_Exercise aim:_ Pictures aside, reproduce exactly and only the lines from the one containing "Task: Choose Custom recurrence from the menu" through the end of the records.
Top of Source information
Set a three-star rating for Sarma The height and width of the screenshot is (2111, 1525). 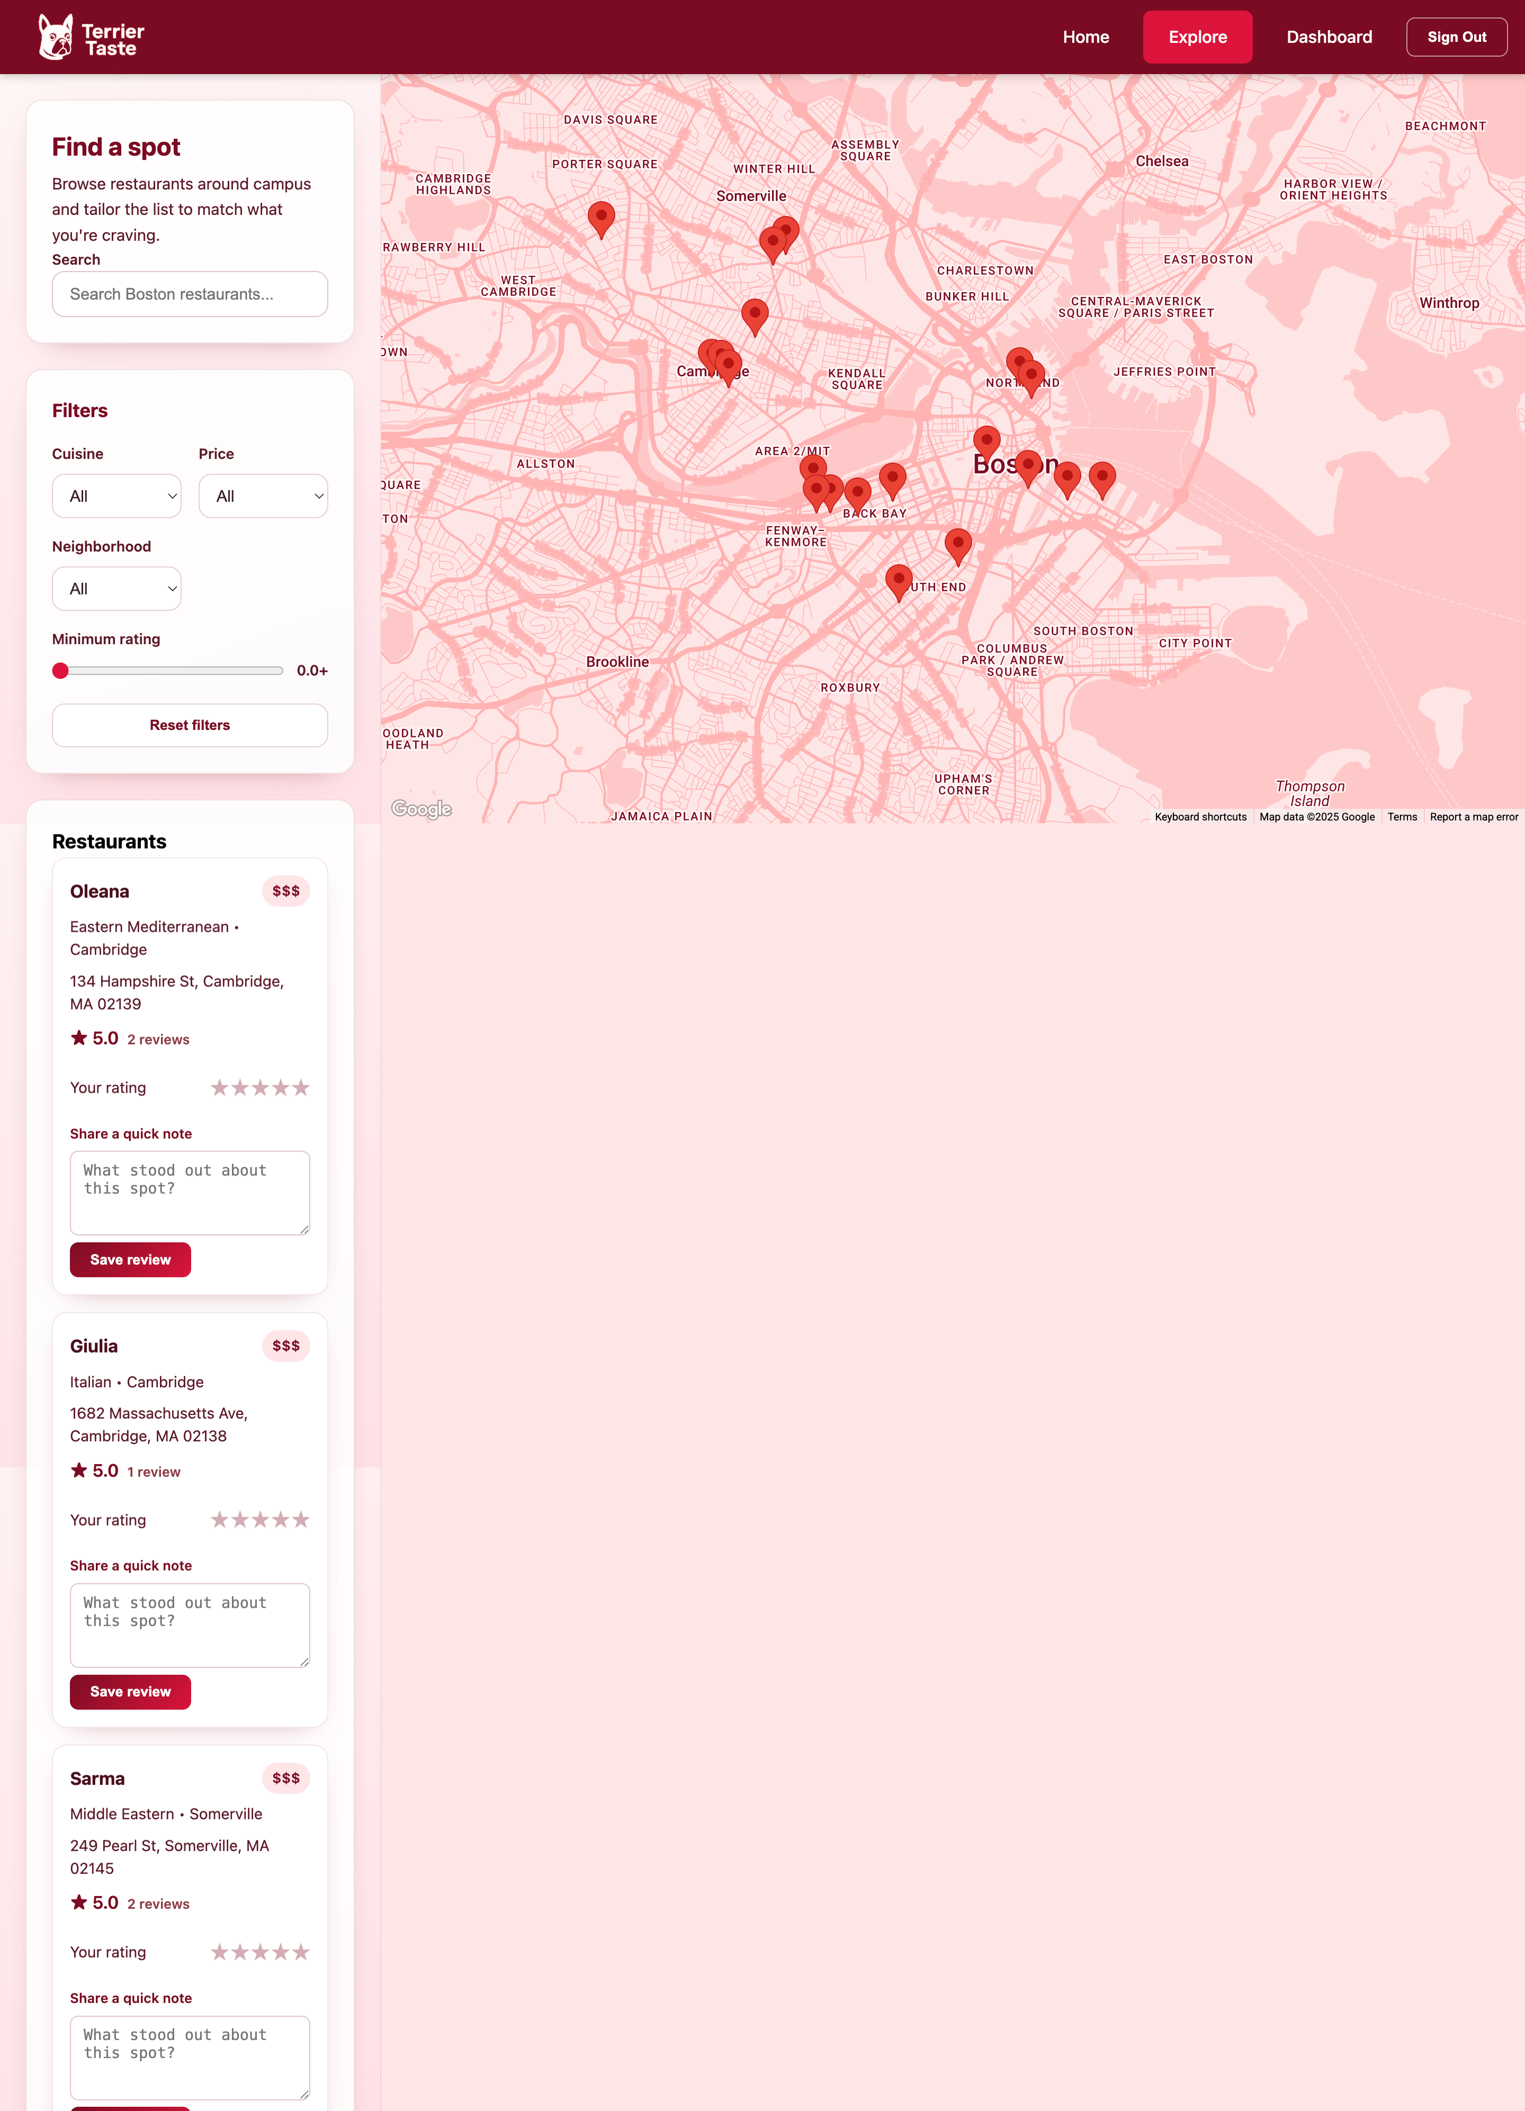click(261, 1952)
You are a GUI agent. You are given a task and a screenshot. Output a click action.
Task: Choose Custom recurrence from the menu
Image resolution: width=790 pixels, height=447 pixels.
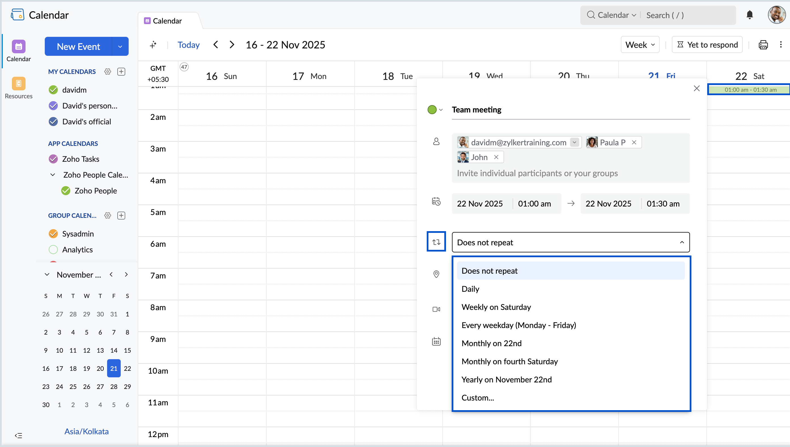click(x=477, y=397)
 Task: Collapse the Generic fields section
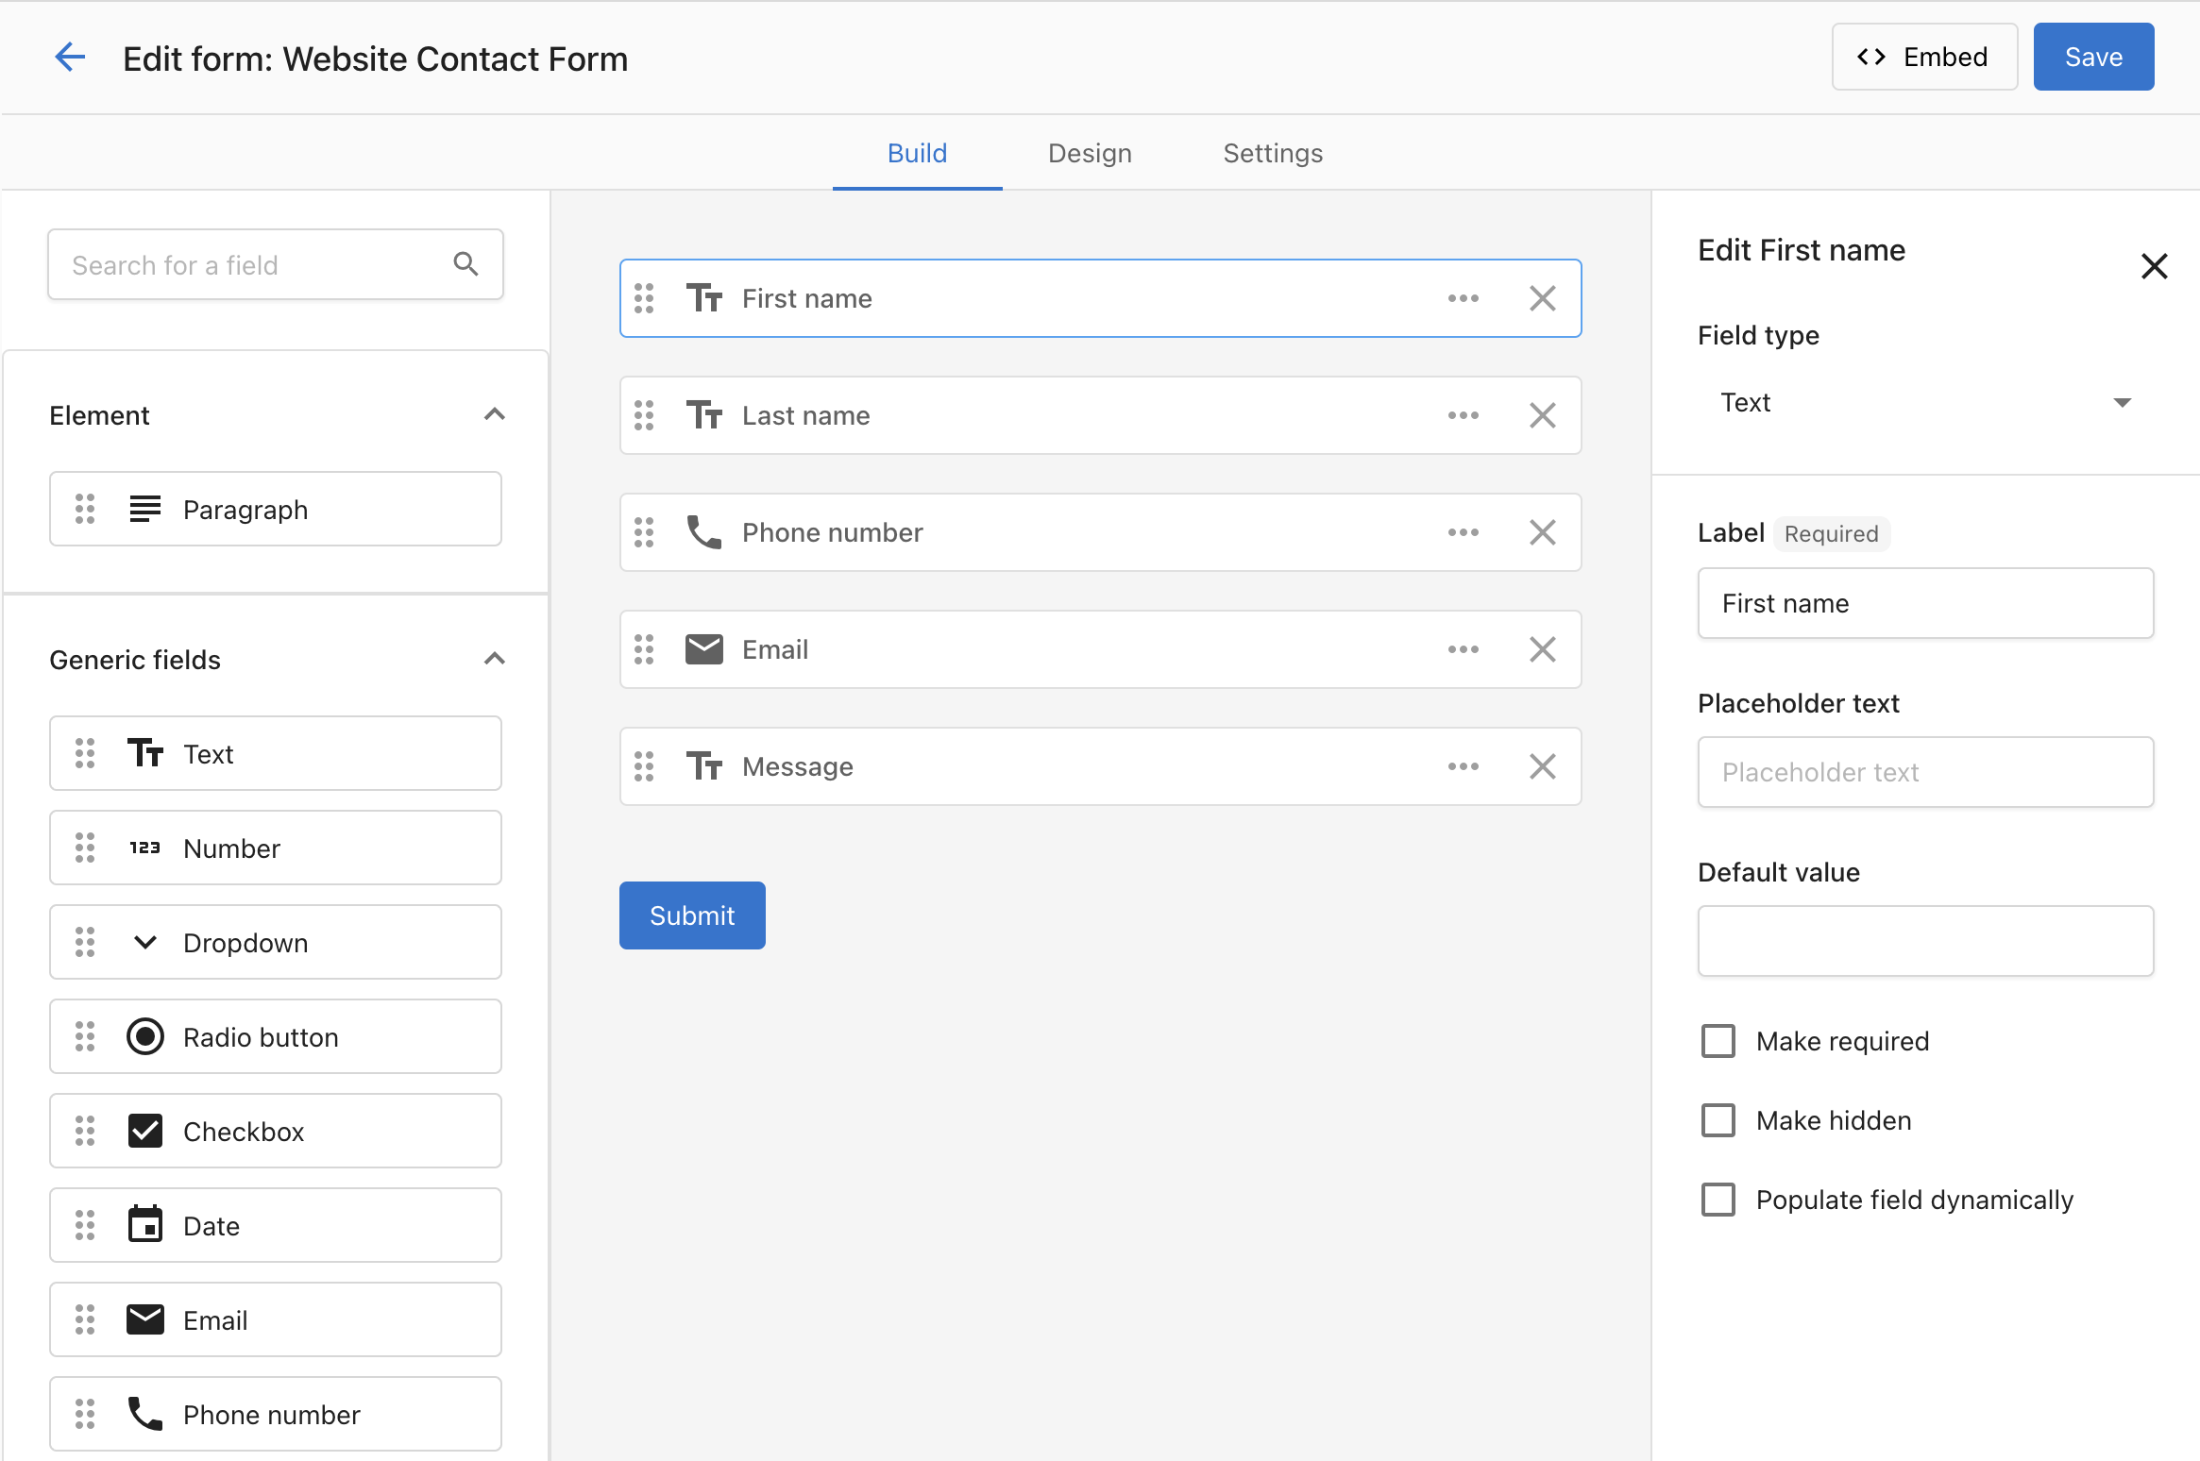494,660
Bottom of Source information
_Response to this task:_
Task: Choose Custom recurrence from the menu
Image resolution: width=790 pixels, height=447 pixels.
click(x=477, y=397)
 Task: Collapse the Generic fields section
494,660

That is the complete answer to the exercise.